The Bharatiya Janata Party (BJP) president Amit Shah, dubbed the party's success in these states as the rejection of caste-based politics and said that "it was a befitting reply" to those promoting it.

While the failure of SP-BSP is a case in point with several factors contributing to it, News18.com analysed constituencies across the country where Scheduled Castes (SCs) and the Scheduled Tribes (STs) form a significant share of the population to understand how they voted in 2019.

Based on Census 2011, there are just three constituencies where the SCs account for more than 40 per cent of the population. All three of these seats – Bangaon, Cooch Behar, and Jalpaiguri – fall in the state of West Bengal and have unanimously voted for the BJP.

Breaching the impregnable fortress of Trinamool Congress (TMC) in Bengal, which had won all three of these seats in 2014, the BJP has made significant overall gains in the state this election.

Apart from this, there are 16 constituencies where SC populations falls in the range of 30-40 per cent of the population and 129 others where the community constitutes for 20 to 30 per cent of the electorate.

On the back of its overall sweep, the saffron party bagged 80 of these 145 seats across states, while the majority of remaining seats were secured by regional parties like the Dravida Munnetra Kazhagam in Tamil Nadu, TMC in West Bengal, and Biju Janata Dal in Odisha, among others.

This staggering success of the BJP also invalidates the notion that the SCs do not vote for upper-caste parties, which the BJP is considered to be by some.

These seats however, don’t exhibit a fixed pattern of voting. Consider this, in 2014, the BJP won 67 of these seats but in 2009, the Congress had won the highest number of seats at 45 to emerge as the single-largest party.

How Scheduled Tribes Voted

There are 66 of the total 543 constituencies where STs constitute a substantial portion of the population spread across Rajasthan, Madhya Pradesh, Gujarat, Chhattisgarh, and Odisha. Among these, the Tribals account for more than 40 per cent of the electorate in 37 constituencies. In fact, majority of these seats include those where STs are as many as 60-70 per cent of the total population. However, as is the case with SC seats, these constituencies, too, tend to tilt towards the dominant discourse and pattern of voting.

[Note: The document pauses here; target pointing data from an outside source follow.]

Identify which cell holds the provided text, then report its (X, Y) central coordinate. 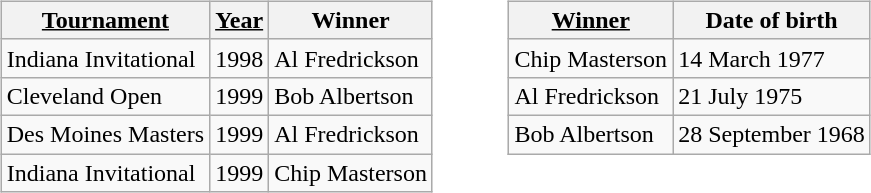
28 September 1968 (772, 134)
21 July 1975 (772, 96)
Des Moines Masters (105, 134)
Date of birth (772, 20)
Tournament (105, 20)
14 March 1977 (772, 58)
Year (240, 20)
1998 (240, 58)
Cleveland Open (105, 96)
Determine the [X, Y] coordinate at the center of the cell enclosing the given text.  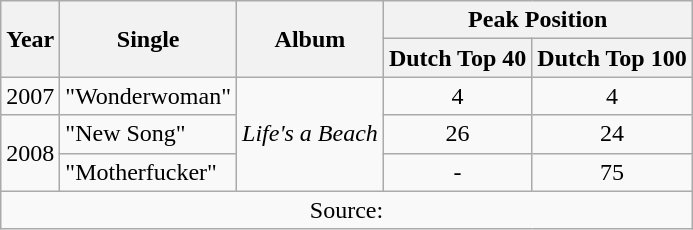
Year [30, 39]
75 [612, 172]
2008 [30, 153]
26 [457, 134]
"New Song" [148, 134]
Album [310, 39]
Peak Position [538, 20]
2007 [30, 96]
Dutch Top 100 [612, 58]
Single [148, 39]
"Motherfucker" [148, 172]
Life's a Beach [310, 134]
Dutch Top 40 [457, 58]
"Wonderwoman" [148, 96]
Source: [347, 210]
24 [612, 134]
- [457, 172]
Pinpoint the cell where the given text exists, returning its (x, y) midpoint coordinate. 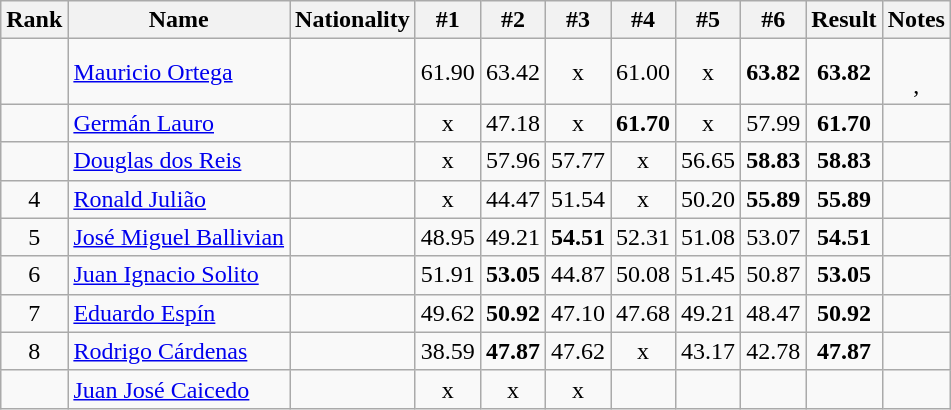
4 (34, 199)
49.62 (448, 313)
Juan Ignacio Solito (179, 275)
50.08 (642, 275)
Rodrigo Cárdenas (179, 351)
Result (844, 20)
44.87 (578, 275)
47.68 (642, 313)
51.91 (448, 275)
5 (34, 237)
Douglas dos Reis (179, 161)
42.78 (774, 351)
48.95 (448, 237)
48.47 (774, 313)
57.77 (578, 161)
Rank (34, 20)
38.59 (448, 351)
51.45 (708, 275)
6 (34, 275)
#2 (512, 20)
#1 (448, 20)
Notes (916, 20)
Name (179, 20)
50.20 (708, 199)
47.62 (578, 351)
43.17 (708, 351)
52.31 (642, 237)
57.96 (512, 161)
, (916, 72)
Juan José Caicedo (179, 389)
53.07 (774, 237)
8 (34, 351)
44.47 (512, 199)
47.18 (512, 123)
Ronald Julião (179, 199)
63.42 (512, 72)
57.99 (774, 123)
Mauricio Ortega (179, 72)
7 (34, 313)
Nationality (353, 20)
Eduardo Espín (179, 313)
50.87 (774, 275)
61.00 (642, 72)
61.90 (448, 72)
#3 (578, 20)
47.10 (578, 313)
51.08 (708, 237)
Germán Lauro (179, 123)
56.65 (708, 161)
#6 (774, 20)
José Miguel Ballivian (179, 237)
#5 (708, 20)
51.54 (578, 199)
#4 (642, 20)
Detect which cell encompasses the target text, then output its (x, y) center coordinate. 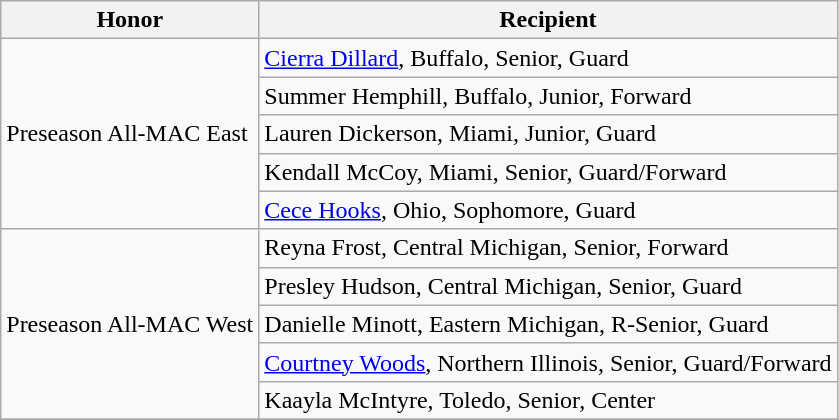
Cece Hooks, Ohio, Sophomore, Guard (548, 210)
Reyna Frost, Central Michigan, Senior, Forward (548, 248)
Lauren Dickerson, Miami, Junior, Guard (548, 134)
Recipient (548, 20)
Cierra Dillard, Buffalo, Senior, Guard (548, 58)
Preseason All-MAC West (130, 324)
Courtney Woods, Northern Illinois, Senior, Guard/Forward (548, 362)
Kendall McCoy, Miami, Senior, Guard/Forward (548, 172)
Summer Hemphill, Buffalo, Junior, Forward (548, 96)
Danielle Minott, Eastern Michigan, R-Senior, Guard (548, 324)
Honor (130, 20)
Kaayla McIntyre, Toledo, Senior, Center (548, 400)
Presley Hudson, Central Michigan, Senior, Guard (548, 286)
Preseason All-MAC East (130, 134)
For the text-containing cell, return its midpoint in (x, y) coordinate format. 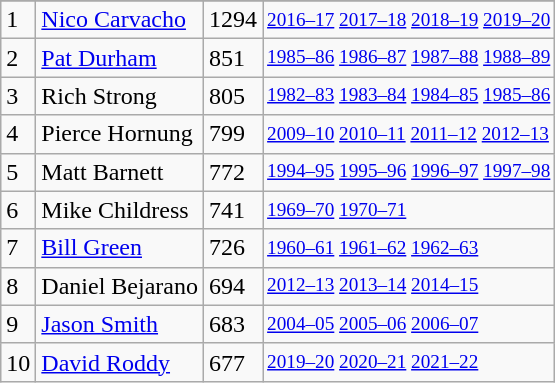
851 (232, 58)
694 (232, 286)
4 (18, 134)
Pat Durham (120, 58)
1982–83 1983–84 1984–85 1985–86 (409, 96)
1969–70 1970–71 (409, 210)
1 (18, 20)
Jason Smith (120, 324)
677 (232, 362)
David Roddy (120, 362)
726 (232, 248)
3 (18, 96)
1994–95 1995–96 1996–97 1997–98 (409, 172)
6 (18, 210)
Nico Carvacho (120, 20)
Bill Green (120, 248)
799 (232, 134)
Matt Barnett (120, 172)
2016–17 2017–18 2018–19 2019–20 (409, 20)
1294 (232, 20)
8 (18, 286)
2019–20 2020–21 2021–22 (409, 362)
1985–86 1986–87 1987–88 1988–89 (409, 58)
2004–05 2005–06 2006–07 (409, 324)
Daniel Bejarano (120, 286)
Pierce Hornung (120, 134)
741 (232, 210)
805 (232, 96)
10 (18, 362)
2012–13 2013–14 2014–15 (409, 286)
Rich Strong (120, 96)
7 (18, 248)
2009–10 2010–11 2011–12 2012–13 (409, 134)
772 (232, 172)
9 (18, 324)
2 (18, 58)
Mike Childress (120, 210)
1960–61 1961–62 1962–63 (409, 248)
683 (232, 324)
5 (18, 172)
Find where the given text appears and provide that cell's center as (X, Y) coordinate. 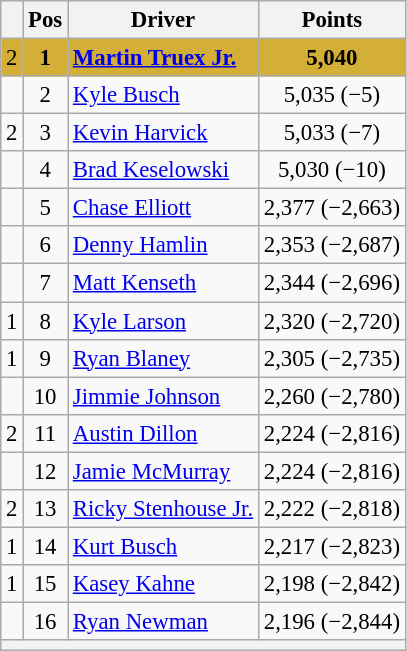
5 (46, 208)
8 (46, 321)
Ryan Newman (164, 621)
2,353 (−2,687) (332, 245)
2,377 (−2,663) (332, 208)
6 (46, 245)
3 (46, 133)
Ricky Stenhouse Jr. (164, 509)
Points (332, 20)
Jimmie Johnson (164, 396)
2,196 (−2,844) (332, 621)
2,198 (−2,842) (332, 584)
11 (46, 433)
Austin Dillon (164, 433)
Kyle Busch (164, 95)
2,344 (−2,696) (332, 283)
2,222 (−2,818) (332, 509)
16 (46, 621)
Ryan Blaney (164, 358)
9 (46, 358)
Jamie McMurray (164, 471)
Denny Hamlin (164, 245)
2,260 (−2,780) (332, 396)
14 (46, 546)
15 (46, 584)
2,217 (−2,823) (332, 546)
5,033 (−7) (332, 133)
2,320 (−2,720) (332, 321)
Brad Keselowski (164, 170)
13 (46, 509)
7 (46, 283)
Matt Kenseth (164, 283)
Martin Truex Jr. (164, 58)
Kurt Busch (164, 546)
10 (46, 396)
5,035 (−5) (332, 95)
Kasey Kahne (164, 584)
Pos (46, 20)
12 (46, 471)
4 (46, 170)
Kyle Larson (164, 321)
Driver (164, 20)
5,030 (−10) (332, 170)
Kevin Harvick (164, 133)
5,040 (332, 58)
2,305 (−2,735) (332, 358)
Chase Elliott (164, 208)
Capture the cell that displays the provided text and extract its [x, y] central coordinate. 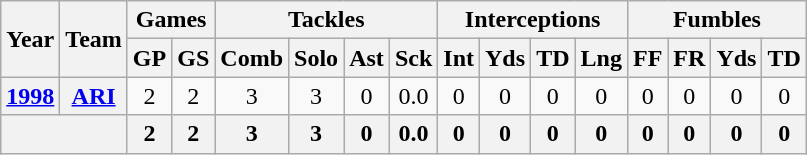
FF [647, 58]
ARI [94, 96]
Comb [252, 58]
FR [690, 58]
Year [30, 39]
Lng [601, 58]
Fumbles [716, 20]
Interceptions [533, 20]
Team [94, 39]
Sck [413, 58]
Tackles [326, 20]
1998 [30, 96]
Int [459, 58]
Games [170, 20]
GP [149, 58]
Solo [316, 58]
GS [194, 58]
Ast [367, 58]
Identify which cell holds the provided text, then report its (X, Y) central coordinate. 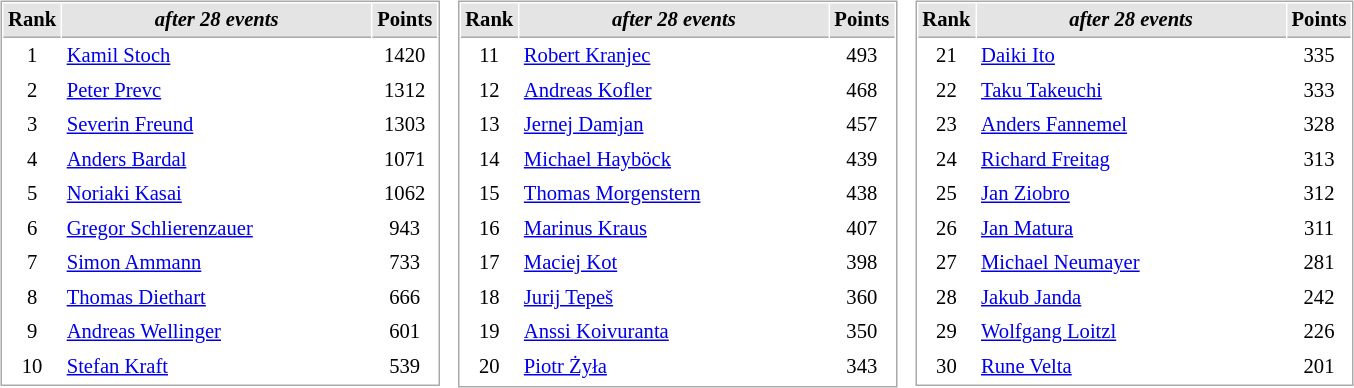
226 (1319, 332)
Jakub Janda (1132, 298)
26 (946, 228)
311 (1319, 228)
Andreas Wellinger (216, 332)
16 (490, 228)
539 (405, 366)
333 (1319, 90)
666 (405, 298)
1312 (405, 90)
27 (946, 262)
Rune Velta (1132, 366)
360 (862, 298)
439 (862, 160)
28 (946, 298)
281 (1319, 262)
20 (490, 366)
1420 (405, 56)
19 (490, 332)
Stefan Kraft (216, 366)
1303 (405, 124)
Kamil Stoch (216, 56)
15 (490, 194)
438 (862, 194)
Jan Matura (1132, 228)
6 (32, 228)
21 (946, 56)
8 (32, 298)
Taku Takeuchi (1132, 90)
7 (32, 262)
468 (862, 90)
11 (490, 56)
Simon Ammann (216, 262)
1062 (405, 194)
407 (862, 228)
24 (946, 160)
Thomas Diethart (216, 298)
Daiki Ito (1132, 56)
313 (1319, 160)
1071 (405, 160)
Peter Prevc (216, 90)
Michael Hayböck (674, 160)
493 (862, 56)
1 (32, 56)
Severin Freund (216, 124)
457 (862, 124)
Maciej Kot (674, 262)
Noriaki Kasai (216, 194)
13 (490, 124)
29 (946, 332)
2 (32, 90)
3 (32, 124)
Anders Fannemel (1132, 124)
350 (862, 332)
Jernej Damjan (674, 124)
30 (946, 366)
733 (405, 262)
22 (946, 90)
Andreas Kofler (674, 90)
328 (1319, 124)
Gregor Schlierenzauer (216, 228)
Anssi Koivuranta (674, 332)
Thomas Morgenstern (674, 194)
601 (405, 332)
Anders Bardal (216, 160)
Piotr Żyła (674, 366)
312 (1319, 194)
335 (1319, 56)
242 (1319, 298)
Jan Ziobro (1132, 194)
4 (32, 160)
201 (1319, 366)
10 (32, 366)
18 (490, 298)
Wolfgang Loitzl (1132, 332)
23 (946, 124)
Marinus Kraus (674, 228)
Richard Freitag (1132, 160)
5 (32, 194)
25 (946, 194)
343 (862, 366)
14 (490, 160)
Jurij Tepeš (674, 298)
Michael Neumayer (1132, 262)
9 (32, 332)
17 (490, 262)
12 (490, 90)
Robert Kranjec (674, 56)
943 (405, 228)
398 (862, 262)
Return [X, Y] of the center of cell containing provided text 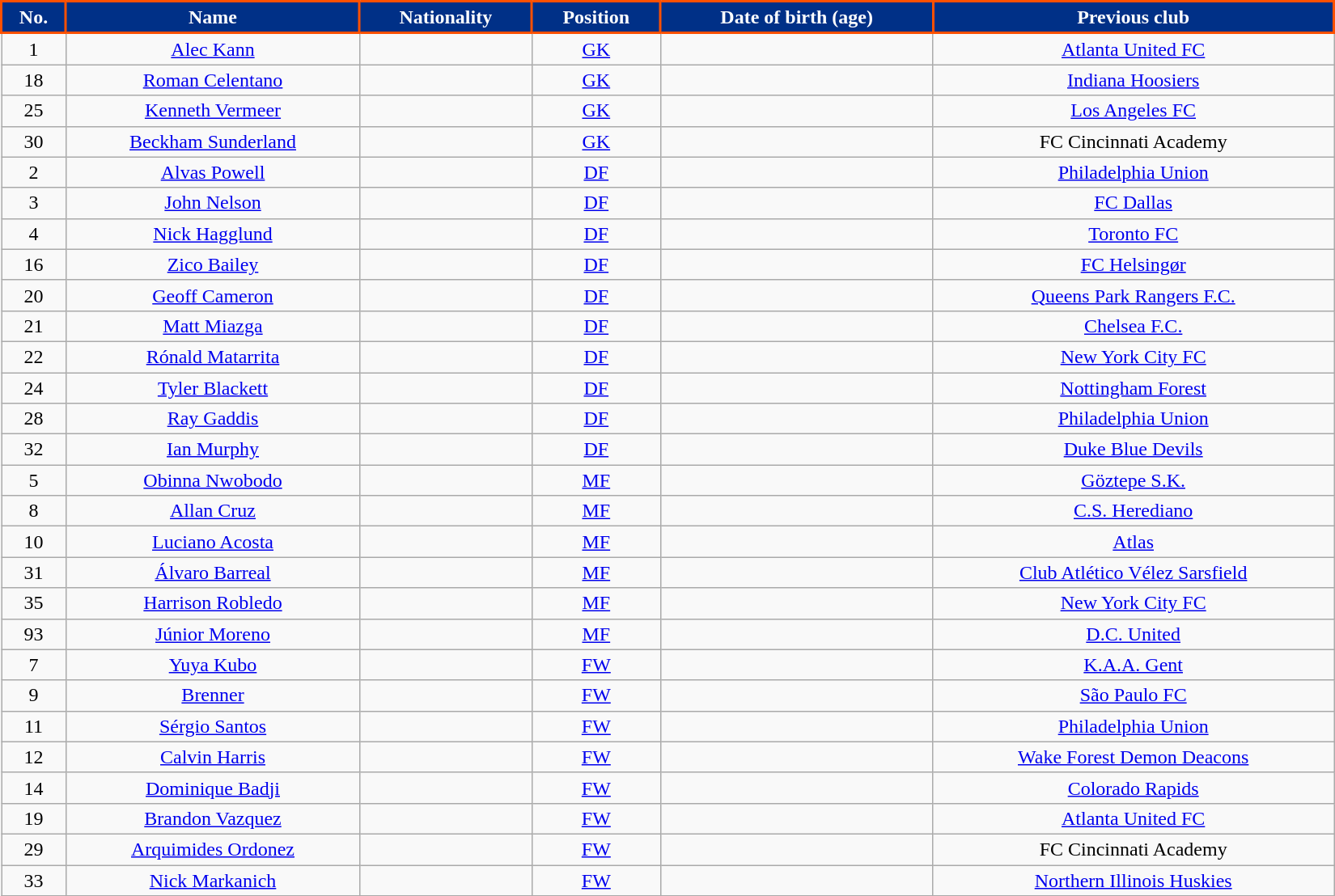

For instance, the BJP won 22 of these seats in 2019, while it had bagged 23 in 2014. On both the occasions, the BJP registered a pan-India landslide. In contrast, when the Congress emerged as the largest party in 2009, the BJP could only manage to win nine of these seats as against the grand old party’s tally of 21.

Seats with relatively less concentrated tribal population behave the same way. Of the 11 seats with ST population in the range of 30-40 per cent and 18 seats with 20-30 per cent ST population, the BJP won 6 and 16, respectively this time. The party had won 14 of these 24 seats combined in 2014.

As the party made inroads in Odisha this time, its performance visibly improved over 2014. However, when in 2009, there was no such wave in favour of the BJP, the party could only secure eight of these seats, while Congress went home with 11.